Ecology, Field Biology, Natural History

Most college Biology and Environmental Science majors in the U.S., at least half of whom are health pre-professionals, are required to take a course in ecology as undergraduates.  Getting them sincerely interested in ecology and having them see the relevance of the course can be a challenge.  Students do not always have the math skills necessary to appreciate some of ecology’s theoretical underpinnings.  Their decreasing familiarity with the outdoors is a major obstacle.  

 

Enter New Frontiers in Nature Study:  Ecology, Field Biology, Natural History.  I spent 14 years teaching ecology in the standard format, followed by seven years of experimenting with different techniques to better reach students.  Comments on course reviews went from lukewarm in the standard format to the following:

 

“Over the course of the semester, I learned so much and fell madly in love with ecology.”

“This course has significantly changed my relationship with nature.”

“Nature study has value to every person on this earth, whether they believe it or not.”

“Walking into a forest will never be the same for me in the best way possible.”

 

How did I do it?  This book challenges ecology instructors to rethink how and what they teach about nature.  In this age of nature deficit disorder, anxiety, obesity, and screen addiction.  Students buy in if they see nature as therapy.

 

The bold goals of this innovative book are to: 

    (1) make ecology students more whole,

    (2) make ecology more relevant and relatable, and

    (3) create a revolution in nature study comparable to the nature study movement of the early 20th           Century. 
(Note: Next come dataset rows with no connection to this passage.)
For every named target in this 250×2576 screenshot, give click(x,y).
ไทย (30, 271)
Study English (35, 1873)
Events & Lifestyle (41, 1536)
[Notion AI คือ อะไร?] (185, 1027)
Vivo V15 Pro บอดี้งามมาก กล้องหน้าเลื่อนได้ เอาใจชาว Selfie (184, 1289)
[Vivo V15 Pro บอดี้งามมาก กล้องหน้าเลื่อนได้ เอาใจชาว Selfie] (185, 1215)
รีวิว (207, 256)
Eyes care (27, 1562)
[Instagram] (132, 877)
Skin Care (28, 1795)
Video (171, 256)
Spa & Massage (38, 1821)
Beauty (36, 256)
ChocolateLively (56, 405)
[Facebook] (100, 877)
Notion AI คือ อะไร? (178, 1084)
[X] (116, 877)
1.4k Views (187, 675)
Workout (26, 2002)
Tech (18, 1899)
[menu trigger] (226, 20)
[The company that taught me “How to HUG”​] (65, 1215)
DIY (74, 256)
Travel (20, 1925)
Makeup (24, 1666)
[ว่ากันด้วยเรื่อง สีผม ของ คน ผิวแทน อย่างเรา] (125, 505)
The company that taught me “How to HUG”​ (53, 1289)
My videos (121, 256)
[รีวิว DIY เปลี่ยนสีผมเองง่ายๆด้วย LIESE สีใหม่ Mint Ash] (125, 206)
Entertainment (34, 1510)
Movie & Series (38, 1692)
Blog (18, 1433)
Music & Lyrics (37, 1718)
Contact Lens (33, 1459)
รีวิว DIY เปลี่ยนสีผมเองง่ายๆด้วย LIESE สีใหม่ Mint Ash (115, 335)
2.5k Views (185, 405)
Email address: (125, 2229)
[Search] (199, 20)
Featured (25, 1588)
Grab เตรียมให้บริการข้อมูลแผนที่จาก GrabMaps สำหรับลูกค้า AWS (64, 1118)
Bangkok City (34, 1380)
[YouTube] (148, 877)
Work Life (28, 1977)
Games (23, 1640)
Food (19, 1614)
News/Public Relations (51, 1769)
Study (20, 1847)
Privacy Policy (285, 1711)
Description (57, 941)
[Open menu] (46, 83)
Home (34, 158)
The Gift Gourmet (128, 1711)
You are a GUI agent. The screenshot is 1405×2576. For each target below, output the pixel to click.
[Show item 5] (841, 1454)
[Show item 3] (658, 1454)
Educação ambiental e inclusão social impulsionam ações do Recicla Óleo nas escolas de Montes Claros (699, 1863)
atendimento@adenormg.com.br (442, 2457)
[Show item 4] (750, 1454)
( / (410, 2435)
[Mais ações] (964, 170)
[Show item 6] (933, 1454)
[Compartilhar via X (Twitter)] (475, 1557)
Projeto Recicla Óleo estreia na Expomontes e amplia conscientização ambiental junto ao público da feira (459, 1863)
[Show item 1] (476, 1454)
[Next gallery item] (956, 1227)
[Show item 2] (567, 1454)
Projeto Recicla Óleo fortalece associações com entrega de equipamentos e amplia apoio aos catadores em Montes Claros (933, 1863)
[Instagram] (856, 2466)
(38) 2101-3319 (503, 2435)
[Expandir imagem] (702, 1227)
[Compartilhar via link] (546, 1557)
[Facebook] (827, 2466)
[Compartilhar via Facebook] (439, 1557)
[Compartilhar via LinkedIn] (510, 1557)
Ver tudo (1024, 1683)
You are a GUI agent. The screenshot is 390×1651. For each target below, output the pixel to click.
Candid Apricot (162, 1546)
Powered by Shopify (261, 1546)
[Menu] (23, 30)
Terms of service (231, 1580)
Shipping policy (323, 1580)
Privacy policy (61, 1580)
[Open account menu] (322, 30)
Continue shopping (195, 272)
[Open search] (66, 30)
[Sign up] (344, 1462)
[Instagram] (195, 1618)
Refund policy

Photo: Students after building a shelter during wilderness training at USF, by Lou Weber

Features of New Frontiers:

  • suggested field activities at the beginning of each chapter. 

  • a storytelling approach that presents the fundamental theories and concepts of natural history and ecology as they developed historically.

  • short image-rich chapters with graphic organizers, written for the busy 21st Century student.

  • workbook approach at the end of each chapter, with review questions, thinking questions and suggested research topics.